The overriding objective of BAMMBO was therefore to develop a harmonious commercial relationship with the sea by applying sustainable environmentally kind practices to the valorization of high value added biomolecules (HVABs) from marine life. This approach permitted a conscientious means to maximize both human and economic benefits from the marine environment while creating new knowledge, processes, products and employment (Figure 25). Through the bio-prospecting strategy employed in BAMMBO sources of identified and potentially novel bioactivities with defined and immediate market position were identified. In the majority of cases these bioactivities were supplied from established sustainable cultures of marine organisms based on developed processes that overcame pre-existing bottlenecks to their production. An overview of the main results and their socio-economic impacts and wider societal implications where relevant are outlined below:
The BAMMBO consortium comprises 11 partners of whom there are 9 RTD performers and 2 SMEs. From an educational point of view the RTD performers are located in Universities and Technological Institutes. BAMMBO achieved two major educational impacts as such (i) enhanced mobilisation and exchange of post-graduate students between research centres within the consortium (including ICPC country Participants) thereby providing an enhanced student learning experience and (ii) the research program has permitted the modernisation of 3rd Level teaching programs being offered at the undergraduate and post-graduate level.

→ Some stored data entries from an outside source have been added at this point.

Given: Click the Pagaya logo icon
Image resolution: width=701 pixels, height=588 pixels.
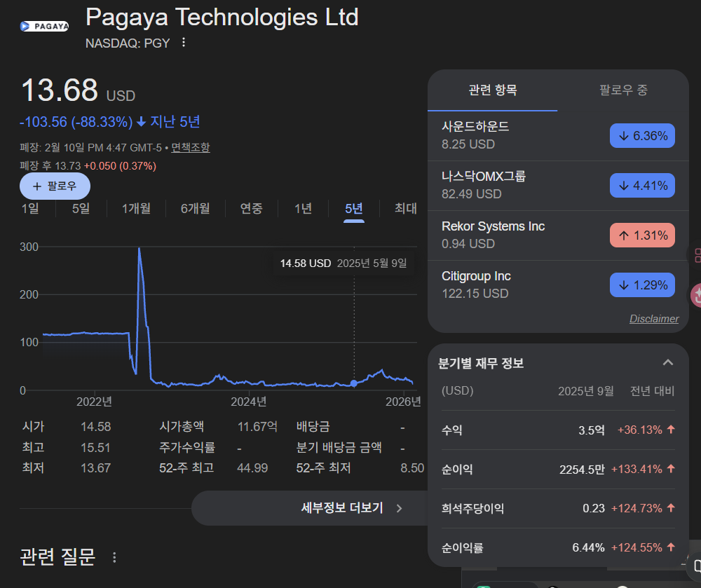Looking at the screenshot, I should (44, 27).
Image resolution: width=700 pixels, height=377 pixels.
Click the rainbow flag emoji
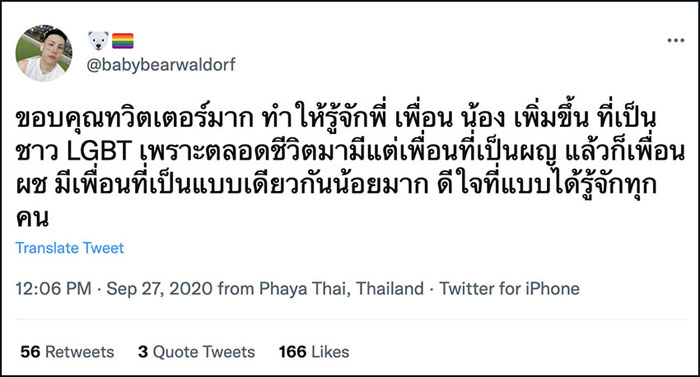click(x=122, y=41)
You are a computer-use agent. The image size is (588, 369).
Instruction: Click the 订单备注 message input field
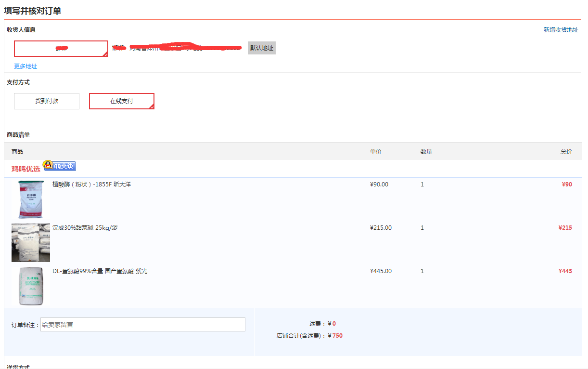(x=143, y=325)
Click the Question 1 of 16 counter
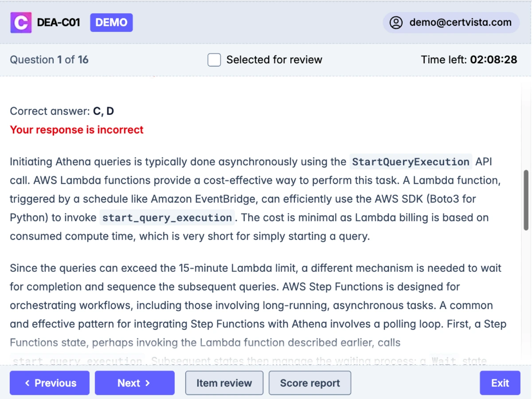The height and width of the screenshot is (399, 532). click(x=49, y=60)
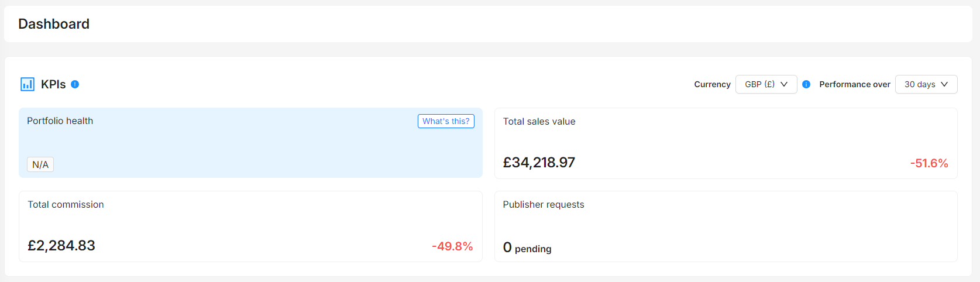The width and height of the screenshot is (980, 282).
Task: Click the KPIs section heading text
Action: [x=53, y=84]
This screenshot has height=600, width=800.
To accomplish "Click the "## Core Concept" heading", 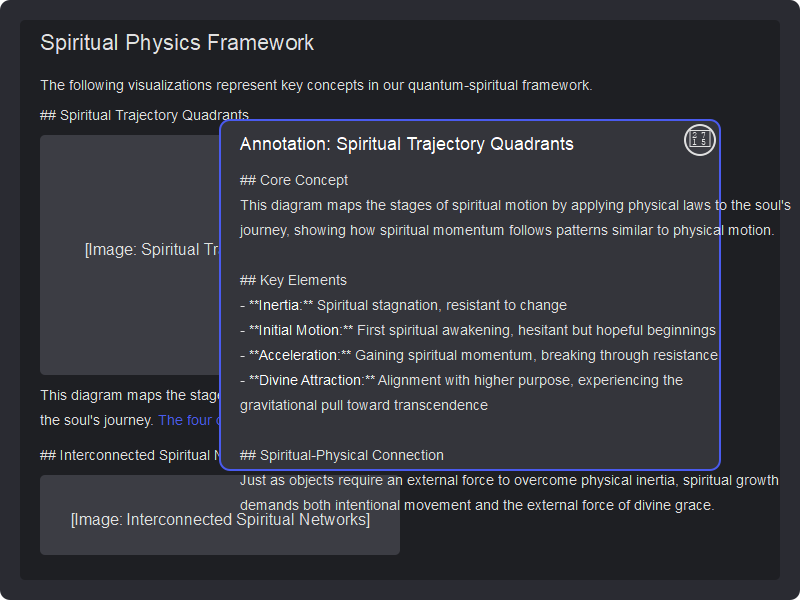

An extensive array of scientific publications, book chapters, magazine articles, public deliverables, lectures, presentations and radio and television scientific reports were released by BAMMBO during the 36 months of the project. This had the benefit of promoting, informing and educating community stakeholders of the science behind the project. This work which was supported by the European Union was at the end of the day for the benefit of a wide range of community stakeholders.
An invertebrate marine extract bio-bank was created which is available to BAMMBO researchers and other prior-consortium agreed RTD and industrial performers. The bio-bank will promote continued research between the consortium partners and between BAMMBO and the wider scientific and industrial communities over the coming years. This will be especially relevant not only for the forthcoming Horizon2020 programme series of calls but also to national research and enterprise funding schemes of each partner.
In developing the bio-bank consideration was taken into account of the need to avoid unnecessary harvesting of marine organisms from the environment and as such avoid defeating one of the main aims of the project from its inception. BAMMBO partners drew on their pre-existing resources and in essence made available a larger virtual bio-bank for use within the project. Such pre-existing resources from Genetika (Arctic Bacteria and Fungi), UGent (Microalgae), UNIGE (Sponge), UNS (Sponge), UNICAMP (Antarctic Fungi, Yeast and Bacteria) and IPL (Macroalgae) are available for further research and utilisation by industries and RTD performers across Europe. This promotes social inclusion and interaction at the scientific level.
The BAMMBO bio-bank software applied during the course of the project was based on a system developed by the University of Nice. This has the potential to be modified for the needs of similar inventory systems and as such was identified as a Technology Package Offering by UNS, France. Availability of the system has the potential to avoid unnecessary expenditure of time and money to recreate such a system for similar purposes.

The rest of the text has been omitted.